Stated exercise
Edit the items starting at the line that contains "The image size" and continuing through the last item. Replace "column header" with "table heading", keep everything else unchanged, and omit the pictures from your answer.

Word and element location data
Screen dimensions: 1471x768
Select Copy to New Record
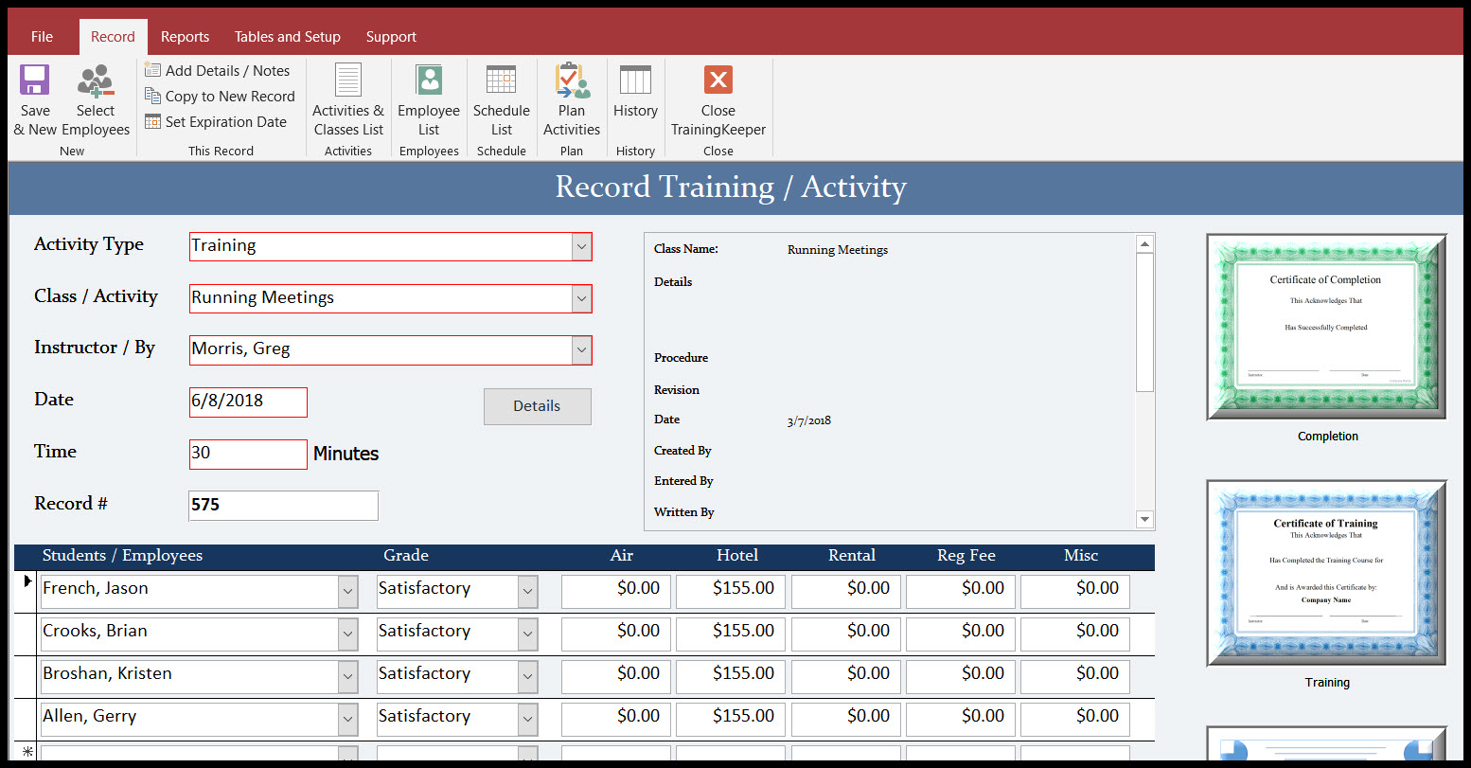click(220, 96)
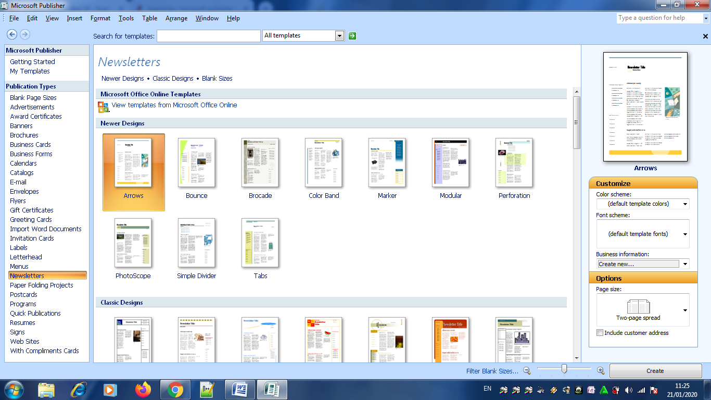Screen dimensions: 711x400
Task: Click the forward navigation arrow
Action: 24,34
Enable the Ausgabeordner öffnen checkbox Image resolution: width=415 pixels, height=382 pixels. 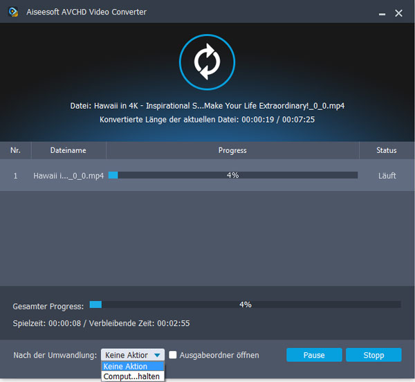click(x=173, y=355)

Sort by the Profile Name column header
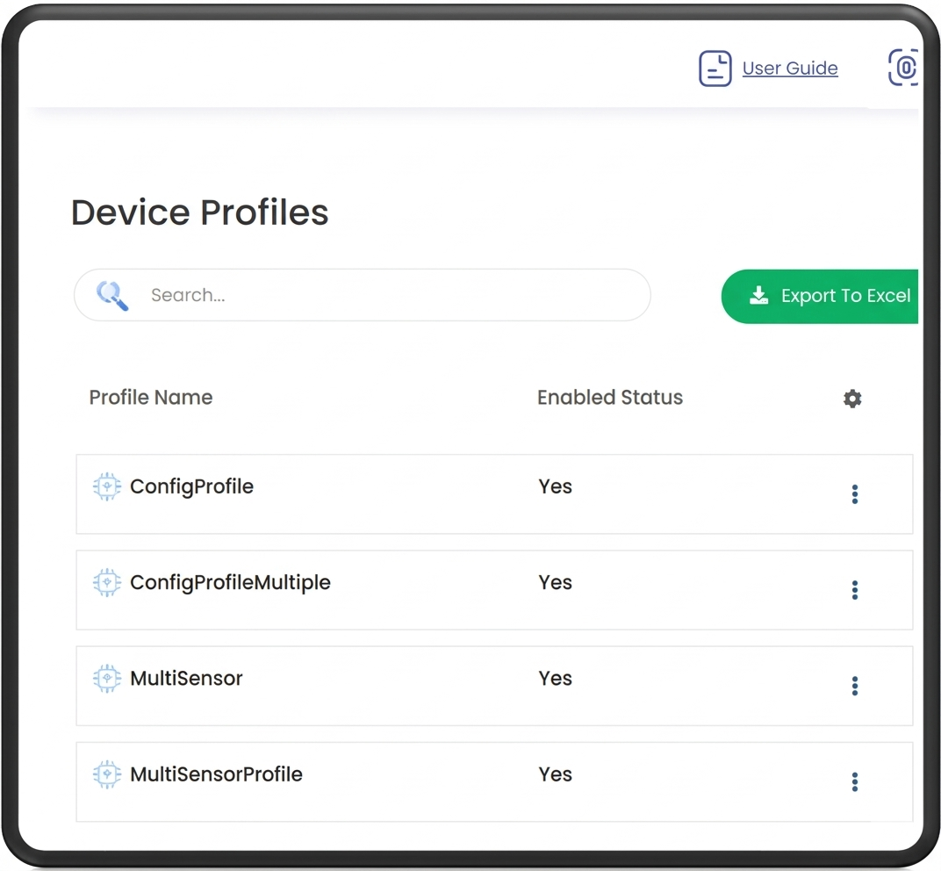(151, 398)
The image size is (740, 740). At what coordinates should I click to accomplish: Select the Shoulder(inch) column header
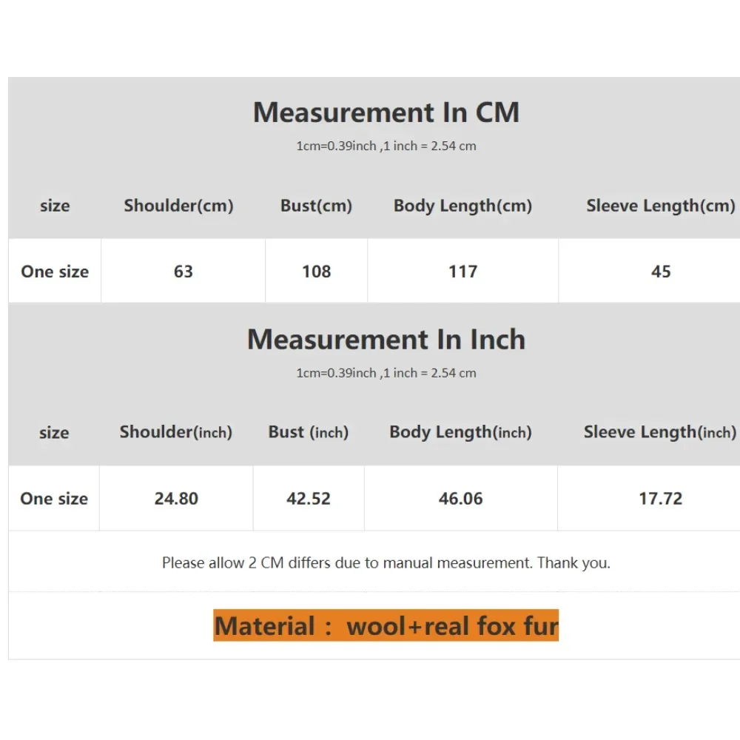(x=176, y=432)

Exercise solution
The image size is (740, 740). At what coordinates should I click to accomplish: Select the Shoulder(inch) table heading
(x=176, y=432)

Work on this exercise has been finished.